Strong is Beautiful
I posted this photo on Facebook and mentioned that it motivated me to do Tabatas (a supra-aerobic training protocol that is a very intense, painful and productive four minutes). I was surprised at the response. Women were overly critical and made comments about how she looks like a man and all that muscle is unattractive. I didn’t get defensive but I did feel the need to respond. Here’s my response:
The wonderful thing about not being part of a couple is not believing I need to listen when someone else tries to discredit my dreams. I look at this woman and see all the hard work and dedication she put into sculpting every muscle she was born with to near perfection. I see it as an incredible act of self-love. Why haven’t I done it yet? Because I was with a man who would become passive aggressive when the woman he was with drew any attention away from him. You all can think and say what you like, but this is my dream and I refuse to give anyone else any power to shape it for me. This is mine.
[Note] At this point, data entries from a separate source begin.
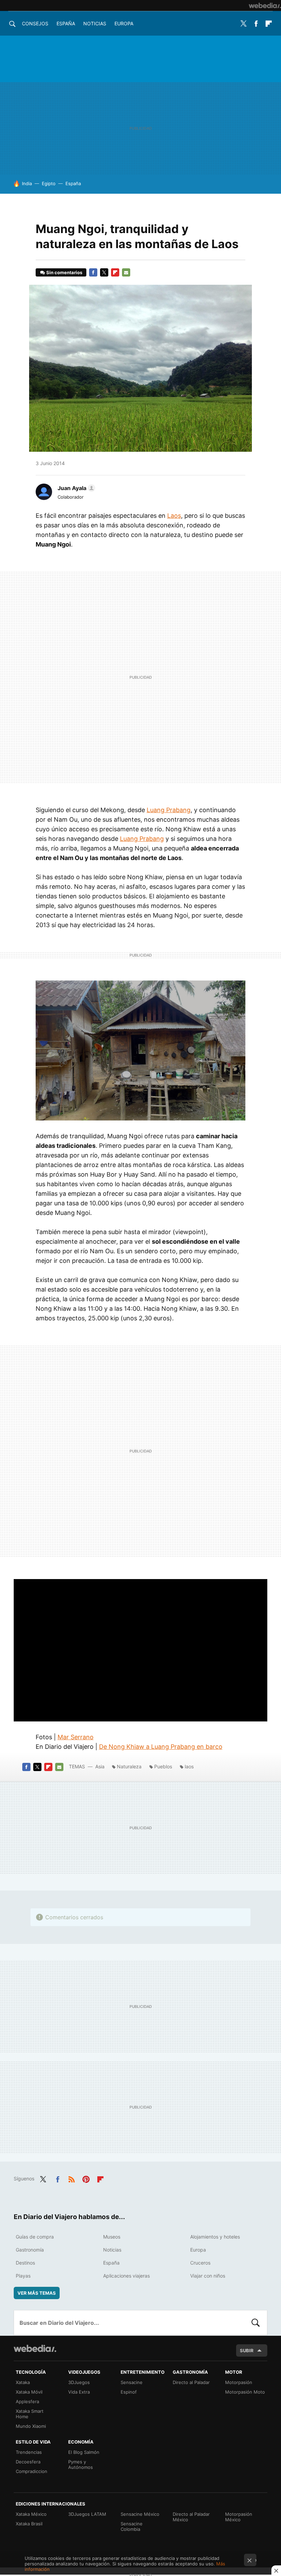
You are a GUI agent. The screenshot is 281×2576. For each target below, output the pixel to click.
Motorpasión (238, 2382)
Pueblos (163, 1766)
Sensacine (132, 2382)
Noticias (94, 23)
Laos (174, 515)
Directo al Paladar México (191, 2516)
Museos (111, 2237)
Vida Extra (79, 2392)
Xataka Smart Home (30, 2413)
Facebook (256, 24)
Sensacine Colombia (132, 2526)
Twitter (243, 24)
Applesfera (27, 2401)
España (66, 23)
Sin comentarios (64, 272)
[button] (75, 488)
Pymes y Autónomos (80, 2464)
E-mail (126, 272)
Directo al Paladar (191, 2382)
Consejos (35, 23)
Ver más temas (36, 2293)
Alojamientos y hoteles (215, 2237)
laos (189, 1766)
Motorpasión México (238, 2516)
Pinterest (86, 2178)
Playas (23, 2276)
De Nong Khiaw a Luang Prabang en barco (160, 1746)
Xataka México (31, 2514)
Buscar (255, 2323)
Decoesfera (28, 2461)
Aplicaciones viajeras (126, 2276)
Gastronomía (30, 2250)
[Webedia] (265, 5)
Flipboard (269, 24)
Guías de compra (35, 2237)
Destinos (25, 2263)
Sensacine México (140, 2514)
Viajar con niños (207, 2276)
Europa (123, 23)
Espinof (129, 2392)
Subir (247, 2350)
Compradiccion (31, 2471)
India (27, 183)
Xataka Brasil (29, 2523)
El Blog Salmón (83, 2452)
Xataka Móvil (29, 2392)
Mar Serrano (76, 1737)
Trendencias (29, 2452)
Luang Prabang (169, 809)
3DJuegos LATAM (87, 2514)
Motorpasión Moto (245, 2392)
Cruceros (200, 2263)
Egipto (49, 183)
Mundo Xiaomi (31, 2426)
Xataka (23, 2382)
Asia (100, 1766)
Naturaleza (129, 1766)
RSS (71, 2178)
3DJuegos (79, 2382)
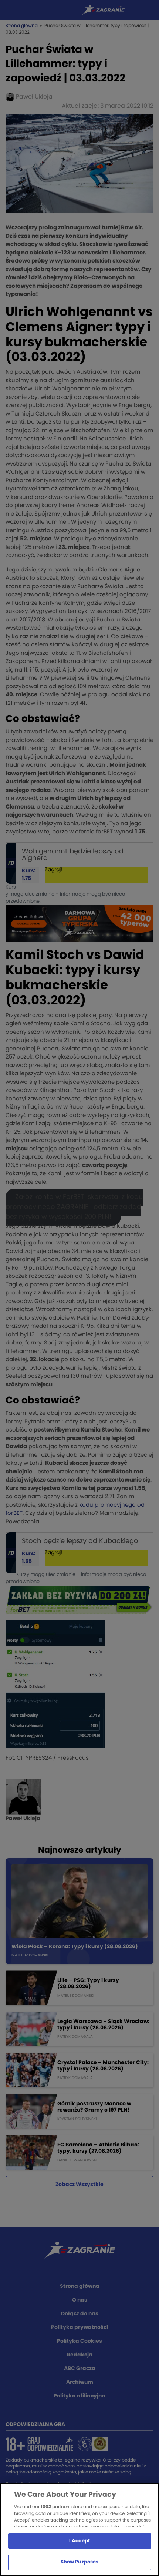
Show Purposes (80, 2562)
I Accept (79, 2541)
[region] (79, 2529)
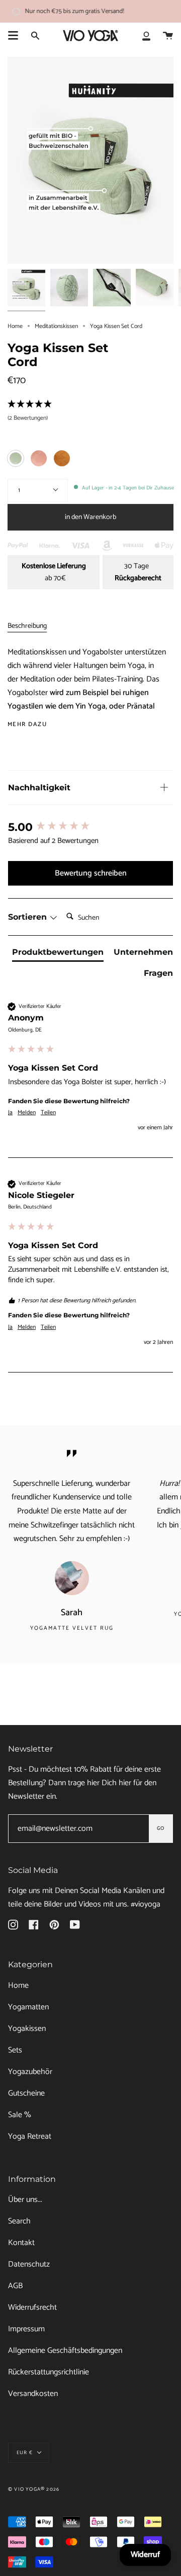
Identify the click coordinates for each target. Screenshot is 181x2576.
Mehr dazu (27, 725)
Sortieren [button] (28, 917)
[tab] (58, 954)
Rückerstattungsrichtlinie (48, 2372)
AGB (15, 2286)
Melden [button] (27, 1113)
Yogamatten (28, 2007)
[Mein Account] (146, 36)
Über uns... (25, 2199)
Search (19, 2221)
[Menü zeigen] (13, 36)
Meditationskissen (56, 326)
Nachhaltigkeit (39, 787)
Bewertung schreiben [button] (91, 873)
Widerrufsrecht (32, 2307)
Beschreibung (27, 626)
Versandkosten (33, 2393)
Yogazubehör (30, 2072)
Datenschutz (29, 2264)
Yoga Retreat (29, 2136)
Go (160, 1828)
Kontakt (21, 2243)
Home (15, 326)
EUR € (25, 2453)
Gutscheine (26, 2093)
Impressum (26, 2329)
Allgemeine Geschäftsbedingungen (65, 2350)
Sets (15, 2050)
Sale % (19, 2115)
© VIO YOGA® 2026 (33, 2489)
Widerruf (145, 2554)
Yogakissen (27, 2028)
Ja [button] (10, 1113)
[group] (90, 827)
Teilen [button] (48, 1113)
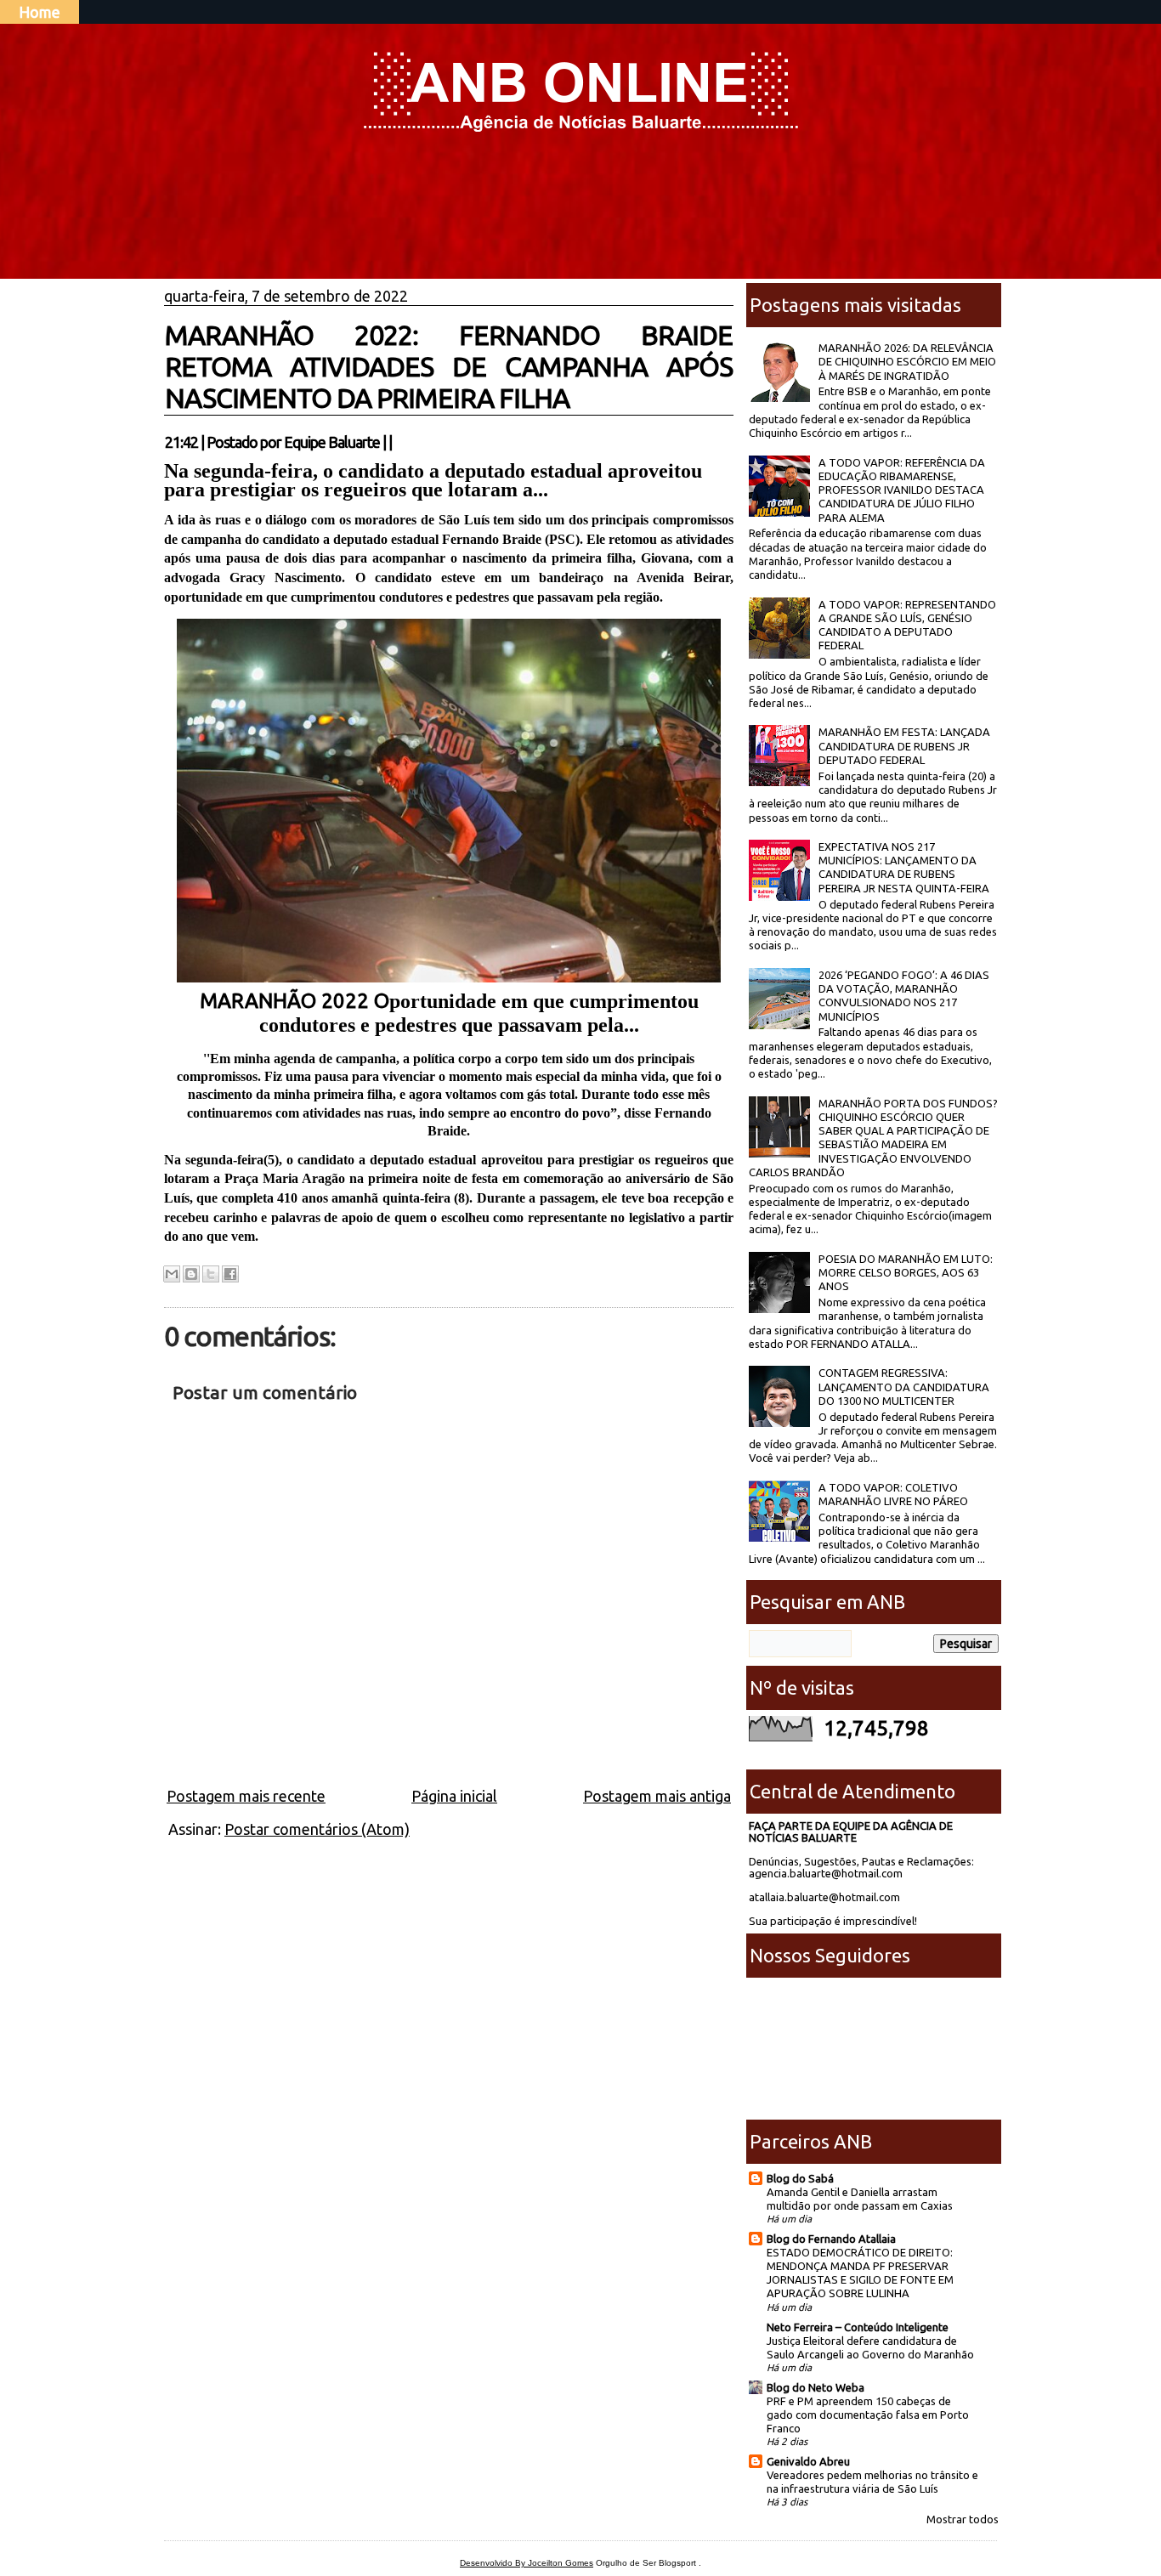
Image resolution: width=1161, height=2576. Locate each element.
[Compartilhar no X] (210, 1273)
For too many years, I gave up the power to choose my fate. I had dreams but they always came second. I’ll own the fact that I allowed that then, but I don’t allow it anymore.
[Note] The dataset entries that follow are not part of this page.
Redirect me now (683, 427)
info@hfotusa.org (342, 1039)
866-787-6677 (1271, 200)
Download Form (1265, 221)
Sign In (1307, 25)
My mother and I had a chat yesterday. She said when she looks at my pictures now, she sees something different in my eyes.
It is life.
The eyes are the window to the soul and there are photographs of me that show a near-dead soul, but not anymore!
I’m living my life on my terms now. There are people who take issue with that, like the friend early on in my transformation who reamed me out for posting unattractive before photos and being so public about my changes, and the friends who suggest that taking the best possible care of one’s body and turning back the aging clock is unattractive.
Here’s what I have to say to all of them:
I believe strong is beautiful.
I believe healthy is beautiful.
I believe loving myself enough to take the best possible care of ME is an important step in finding that someone who will love me for who I really am rather than who he thinks I should be.
I don’t need anyone’s approval.
There are too many shrinking violets out there just trying to please their family, friends or significant others. I say screw that! Be the sunflower and reach for the sky. Be as bright as you can possibly be!
This is a photo of Rachel McLish, the first Ms. Olympia (women’s bodybuilding) back in the 1980’s. It was women like her, Cory Everson and Anja Langer who inspired my dream. It took me long enough but I’m finally going after it.
I really don’t care what anyone says, strong is beautiful!